September 30, 2010


Over the past few years, I’ve made a number of little Web applications that are actually just HTML pages.

Building things this way is really fun and really simple. It’s easy to understand and remix because there’s no custom server-side infrastructure to complicate matters. In some ways, it’s just like writing my first Web pages in the 1990’s, only now I can use JavaScript for more than just image rollovers.

I’ve always run into a roadblock, though, when I’ve wanted to make one of my apps social. There aren’t any Ajax APIs I know of that can be used to share information in a way that isn’t vulnerable to spammers and other kinds of misuse, so I made one.

Twitblob is a simple cross-origin RESTful API that gives all Twitter users a small amount of public JSON blob storage on a host server. It also handles three-legged Twitter OAuth key exchange, allowing web pages to add social functionality with minimum fuss.

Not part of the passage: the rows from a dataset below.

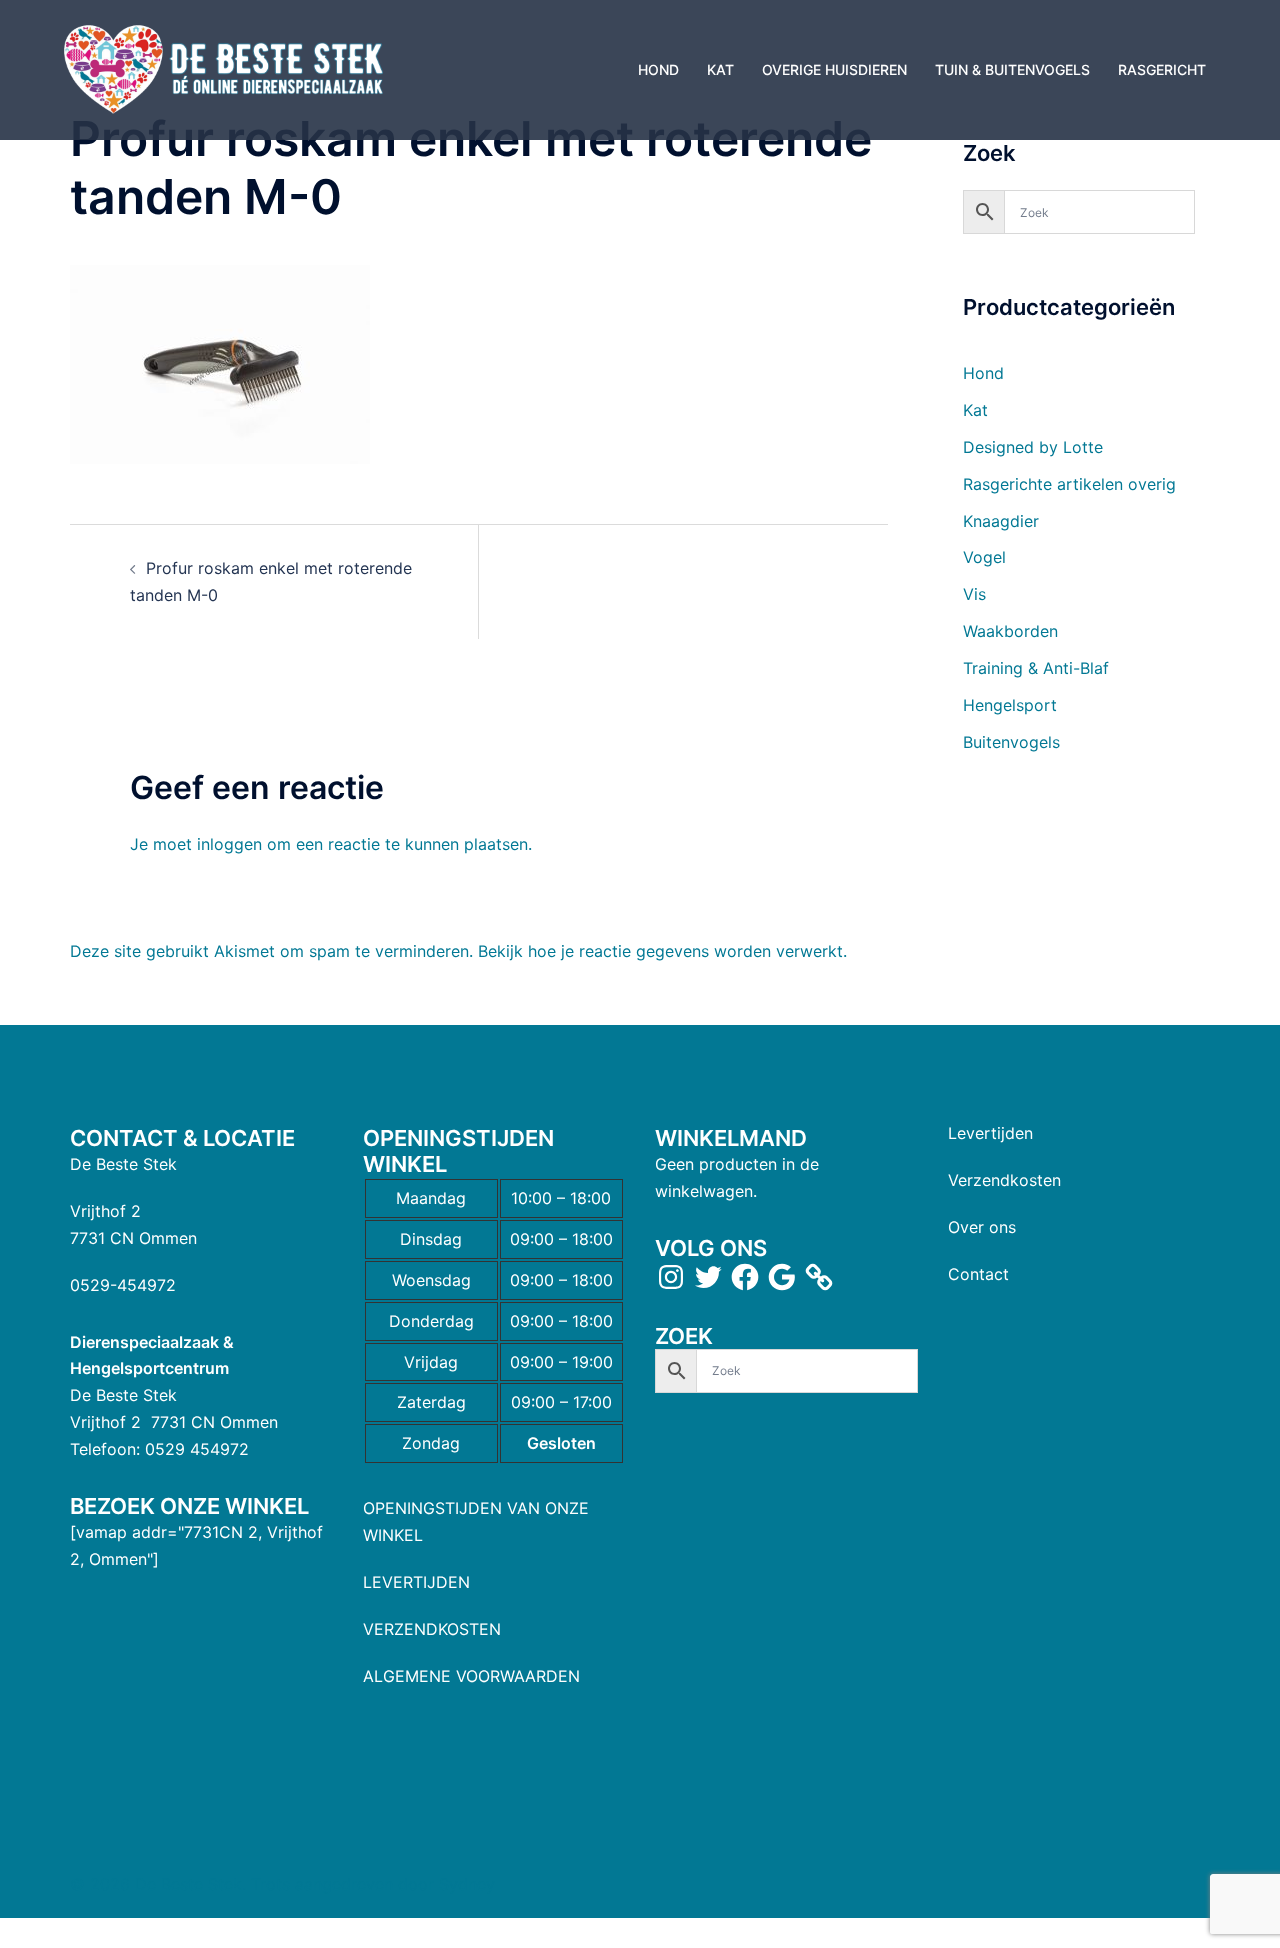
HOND (658, 69)
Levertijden (990, 1133)
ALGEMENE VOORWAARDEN (471, 1676)
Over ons (982, 1227)
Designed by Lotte (1033, 447)
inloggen (229, 844)
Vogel (984, 557)
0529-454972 (123, 1285)
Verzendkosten (1004, 1180)
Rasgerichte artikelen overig (1069, 484)
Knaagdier (1001, 521)
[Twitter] (708, 1277)
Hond (983, 373)
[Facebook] (745, 1277)
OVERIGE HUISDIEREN (834, 69)
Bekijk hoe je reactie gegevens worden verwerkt (660, 951)
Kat (975, 410)
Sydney (467, 1884)
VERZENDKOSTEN (432, 1629)
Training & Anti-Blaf (1036, 668)
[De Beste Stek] (226, 68)
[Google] (782, 1277)
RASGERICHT (1162, 69)
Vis (974, 594)
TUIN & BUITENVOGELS (1012, 69)
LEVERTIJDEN (416, 1582)
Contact (978, 1274)
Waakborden (1010, 631)
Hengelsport (1010, 705)
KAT (720, 69)
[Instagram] (671, 1277)
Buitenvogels (1011, 742)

In a lot of ways, Twitter is a spam-resistant identity provider: its staff deals with the incredible hassle of keeping out malicious users, which makes it possible for me to offer 20k of storage to every Twitter user across any page on the Web without having to worry too much about misuse. So far I’ve used my Twitblob endpoint for a simple voting booth for my local Awesome Foundation chapter, as well as a prototype scheduling application for the 2010 Mozilla Summit. It’s been nice for adding social functionality to a page in a pinch.